Indonesian general not suspect in graft case, court rules

Indonesian general not suspect in graft case, court rules
Jokowi previously cancelled Comr. Gen. Budi Gunawan's (above) inauguration as the police chief.

An Indonesian court decision to uphold the lawsuit of a three-star police general against the Corruption Eradication Commission (KPK) has dealt a blow to the agency and put pressure on President Joko Widodo to appoint an unpopular candidate as national police chief.

General Budi Gunawan launched the lawsuit after the KPK declared him a suspect in a graft case.

Yesterday, Judge Sarpin Rizaldi of the South Jakarta district court rejected the KPK's move.

"The decision to declare the plaintiff a suspect is not valid… and the letter authorising an investigation into the plaintiff as a 'suspect' does not have legal force," the judge told the heavily guarded court after hearing both sides' arguments last week.

The judge ruled that the KPK's decision to name Gen Budi as a suspect four days after Mr Joko nominated him as police chief was technically flawed under the law, and that as head of the national police's career planning division between 2004 and 2006, the general was not in a law enforcement position during that period, nor did he cause state losses of more than one billion rupiah (S$110,000).

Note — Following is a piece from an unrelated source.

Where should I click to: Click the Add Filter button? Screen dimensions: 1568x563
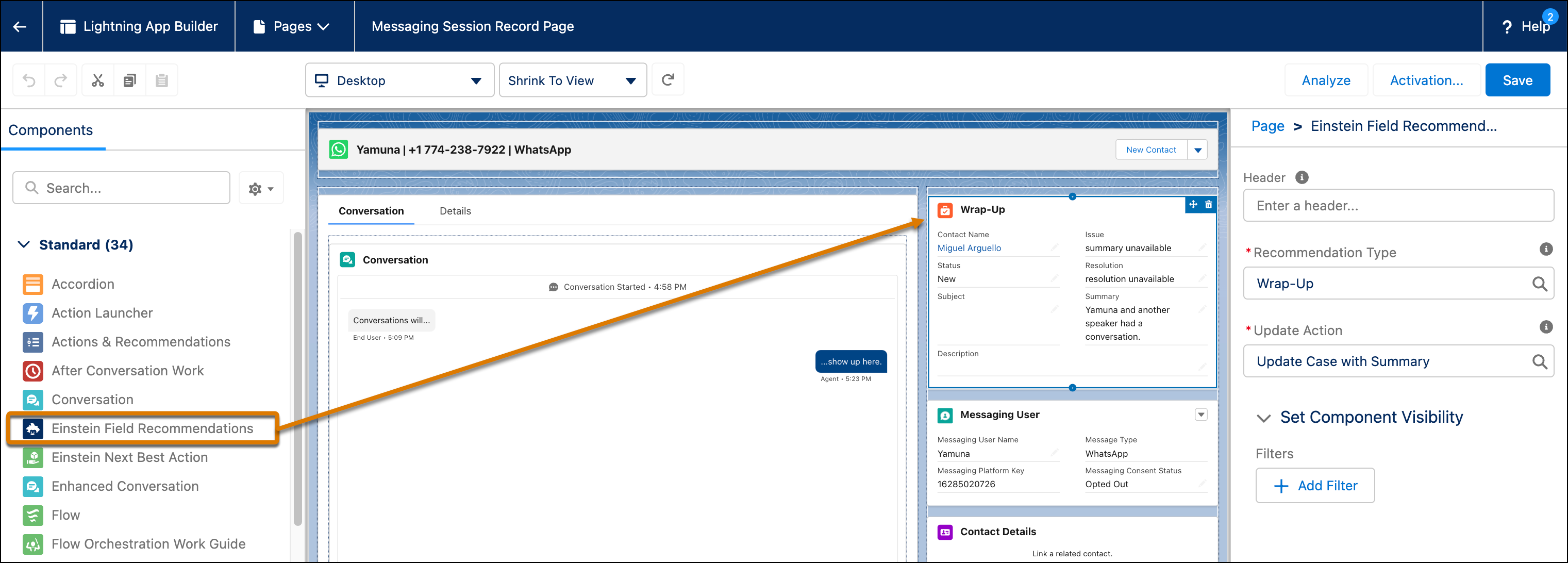pos(1315,486)
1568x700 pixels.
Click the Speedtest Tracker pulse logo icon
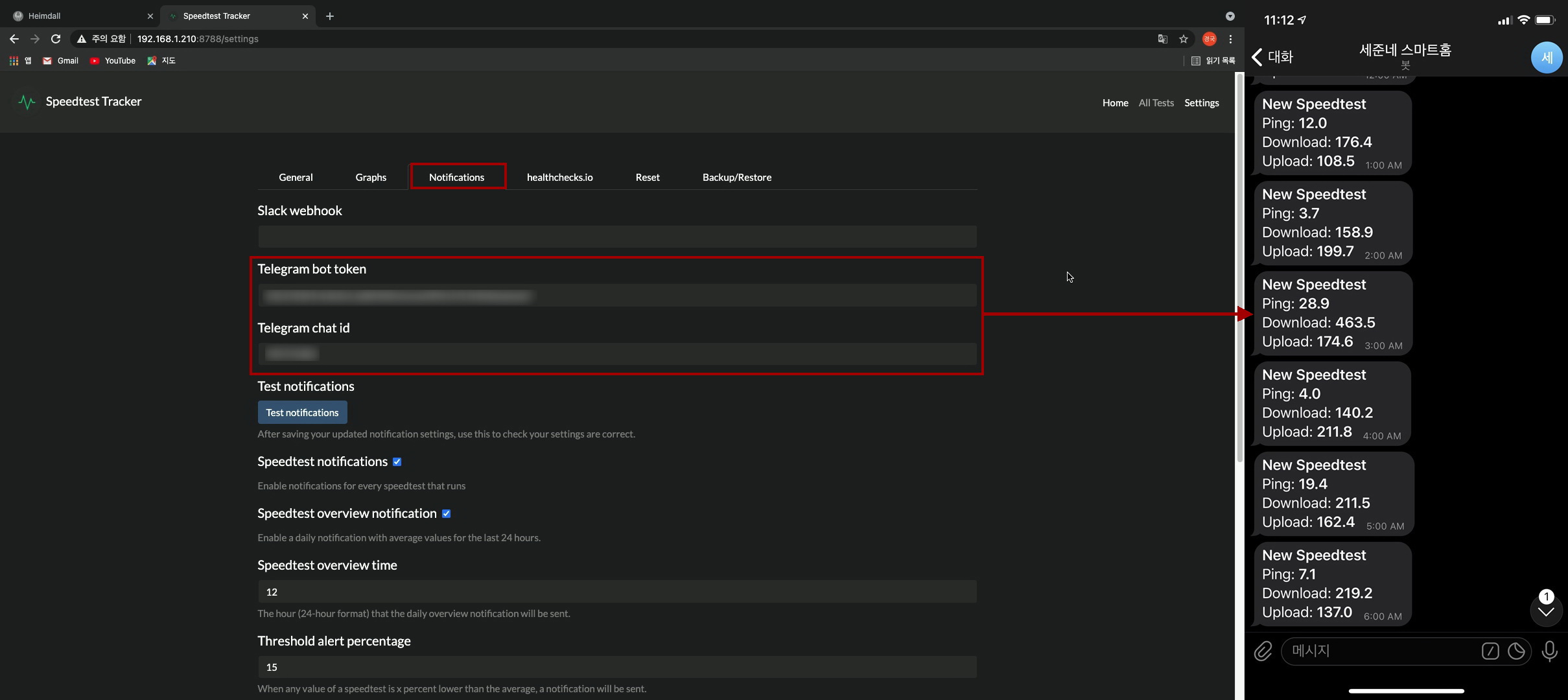click(x=27, y=102)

As policemen celebrated, pro- KPK supporters across Indonesia came out to demand that the agency lodge an appeal against the decision at the Supreme Court.

On one level, the case is a reflection of the power struggle between the police and the anti-graft agency that has intensified since the KPK named Gen Budi as a bribery suspect.

The police retaliated against the naming of Gen Budi as a suspect by announcing probes into all four KPK commissioners.

An online smear campaign has targeted KPK chief Abraham Samad.

On another level, the case is seen as the biggest test of Mr Joko's fight against endemic corruption and of his political independence.

If he appoints Gen Budi, he will be seen as being held hostage to political interests and going against public support.

Gen Budi was Mrs Megawati Soekarnoputri's adjutant from 2001 to 2005, when she was the country's president.

As chairman of the ruling Indonesian Democratic Party - Struggle (PDI-P) party, she has backed Gen Budi as the next police chief.

KPK legal department head Chatarina Muliana Girsang told the court she was concerned the verdict would set a precedent for corruption suspects to protest against their status and launch legal challenges against the KPK's authority.

However, court analyst Refly Harun said yesterday's verdict does not prevent the KPK from taking up Gen Budi's case again.

"This just means that the court has said KPK's process was flawed, but it does not prevent them from reviewing the case and bringing it up again," he said.

Political pressure is mounting on Mr Joko, whose PDI-P party cadres now say he should appoint the unpopular general immediately, since there are no longer any legal obstacles.

Mr Joko had, on Jan 15, delayed Gen Budi's appointment, saying he preferred to let all legal processes conclude before he issues his decision.

A team of nine advisers, formed by Mr Joko to seek advice on the matter, remained firm that the President should not appoint the general.

The KPK's leadership has yet to decide on its next course of action, but Ms Chatarina said the agency was considering an appeal to the Supreme Court, The Jakarta Post reported.

A survey by respected pollster Indonesia Survey Institute last month showed that Mr Joko and the KPK ranked among the top three most-trusted state symbols. The police came in at No. 6.